There are no angels left anymore; they froze in Alphabet City and Amsterdam and Berlin under the guise of self-inflicted shame, ash to ash, father to son.
I have shame. Do you? Don’t lie when you’re speaking to no one.
THIS IS THE WAR OF OUR LIFETIME.
“From your lips she drew the hallelujah.” Enchant me.
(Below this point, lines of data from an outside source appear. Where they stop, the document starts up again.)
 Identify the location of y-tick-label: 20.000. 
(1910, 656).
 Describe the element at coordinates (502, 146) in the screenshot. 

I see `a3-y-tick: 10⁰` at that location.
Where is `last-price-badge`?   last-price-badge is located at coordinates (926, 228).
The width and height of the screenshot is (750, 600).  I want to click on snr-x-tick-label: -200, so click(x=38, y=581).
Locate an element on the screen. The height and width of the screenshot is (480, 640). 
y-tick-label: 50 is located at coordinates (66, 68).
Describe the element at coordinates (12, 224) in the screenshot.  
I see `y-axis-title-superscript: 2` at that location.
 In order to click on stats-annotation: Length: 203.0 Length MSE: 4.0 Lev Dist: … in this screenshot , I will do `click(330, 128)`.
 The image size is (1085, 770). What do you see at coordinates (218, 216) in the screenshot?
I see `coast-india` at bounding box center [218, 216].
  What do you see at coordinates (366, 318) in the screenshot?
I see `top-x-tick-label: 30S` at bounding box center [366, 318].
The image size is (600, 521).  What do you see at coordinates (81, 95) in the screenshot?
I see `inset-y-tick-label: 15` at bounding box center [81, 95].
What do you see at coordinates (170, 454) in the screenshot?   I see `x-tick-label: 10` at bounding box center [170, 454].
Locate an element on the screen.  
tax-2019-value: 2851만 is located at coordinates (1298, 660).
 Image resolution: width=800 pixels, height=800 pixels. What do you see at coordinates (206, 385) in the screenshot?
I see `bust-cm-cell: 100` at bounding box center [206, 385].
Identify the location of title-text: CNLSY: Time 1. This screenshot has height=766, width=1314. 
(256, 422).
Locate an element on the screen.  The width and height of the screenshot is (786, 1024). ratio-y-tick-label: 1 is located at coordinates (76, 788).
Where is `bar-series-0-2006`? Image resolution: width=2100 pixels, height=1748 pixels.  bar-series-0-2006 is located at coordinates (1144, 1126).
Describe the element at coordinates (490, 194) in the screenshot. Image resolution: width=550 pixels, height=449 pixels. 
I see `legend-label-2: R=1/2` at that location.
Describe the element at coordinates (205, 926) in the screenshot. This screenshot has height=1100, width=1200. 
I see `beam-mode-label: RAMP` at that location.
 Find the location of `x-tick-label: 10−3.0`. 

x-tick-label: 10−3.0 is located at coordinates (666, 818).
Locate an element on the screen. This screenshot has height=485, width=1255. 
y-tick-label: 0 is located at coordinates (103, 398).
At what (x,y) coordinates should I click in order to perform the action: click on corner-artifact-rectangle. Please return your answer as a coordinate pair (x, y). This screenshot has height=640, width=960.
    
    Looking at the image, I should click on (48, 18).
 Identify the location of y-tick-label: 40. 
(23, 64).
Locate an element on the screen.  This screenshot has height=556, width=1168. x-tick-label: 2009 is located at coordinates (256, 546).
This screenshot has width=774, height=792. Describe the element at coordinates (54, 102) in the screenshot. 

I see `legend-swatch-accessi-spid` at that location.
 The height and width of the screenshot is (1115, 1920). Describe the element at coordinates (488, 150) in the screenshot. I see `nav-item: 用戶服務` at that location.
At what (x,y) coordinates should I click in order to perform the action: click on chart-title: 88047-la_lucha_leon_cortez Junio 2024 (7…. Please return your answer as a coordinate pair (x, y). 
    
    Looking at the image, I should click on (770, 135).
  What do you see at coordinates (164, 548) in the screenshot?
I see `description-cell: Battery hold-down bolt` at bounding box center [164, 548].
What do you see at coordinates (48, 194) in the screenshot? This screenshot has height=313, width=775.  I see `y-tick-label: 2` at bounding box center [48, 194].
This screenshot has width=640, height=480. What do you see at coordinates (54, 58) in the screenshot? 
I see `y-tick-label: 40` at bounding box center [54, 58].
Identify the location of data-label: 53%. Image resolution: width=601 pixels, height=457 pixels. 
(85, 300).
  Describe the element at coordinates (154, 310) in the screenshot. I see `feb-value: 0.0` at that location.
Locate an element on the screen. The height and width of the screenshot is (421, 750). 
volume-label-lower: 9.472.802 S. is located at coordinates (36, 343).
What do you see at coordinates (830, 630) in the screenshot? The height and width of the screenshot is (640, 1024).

I want sensuality. I want to exist on a plane higher than Earth, and you can take me there, only you, because I’ve entrusted you with my ne’er-to-clot blood and you can never ever take that back.
Knock on wood. Stay alive, never stop loving me. Don’t stab your eyes with forks, like grapes; put them on your palms like the Pale Man instead. When I look at you I’d prefer that you look back.
I haven’t got much that can be said, but I have too much that I want to say.
It’s not real. Shut the fuck up. Liposuction and Ozempic and filler and BBL and other fiction. Fiction, fiction. In Alberta, the capital city of Edmonton has banned The Handmaid’s Tale and 1984 in all public schools. Fiction, just fiction, but not so fictional anymore, or ever before.
THIS IS THE WAR OF OUR LIFETIME, AND THE LIFETIMES BEFORE IT.
I may as well stop doing my nails now, nail-less fingers being all the better for scrapping and fighting and scooping water from the great Canadian lakes where I will hide.
I will portage and canoe across the small lakes that become ponds and then marshes and almost grassland. Fallen trees become floating logs and gentle barricades. The croak of a toad or a smaller frog caught in my hands. He is frightened so I let him go.
Dusk is a long journey from light to dark. In northern Ontario, a love letter of a land, the almost-night is pale blue, almost violet, for what feels like an hour but is really only minutes. The orange before the purple, the setting of the sun: it silhouettes the wooded shore.
The spines of pine trees and oak trees illuminate, dark figures with heads and arms and legs, their black shadows across clear water that is as still as a grave.
I will return when the drill stops outside my window and I wake to silence, again able to breathe. Such is the war of Earth, greater than her brothers. The planet of great misgivings: this brave new world.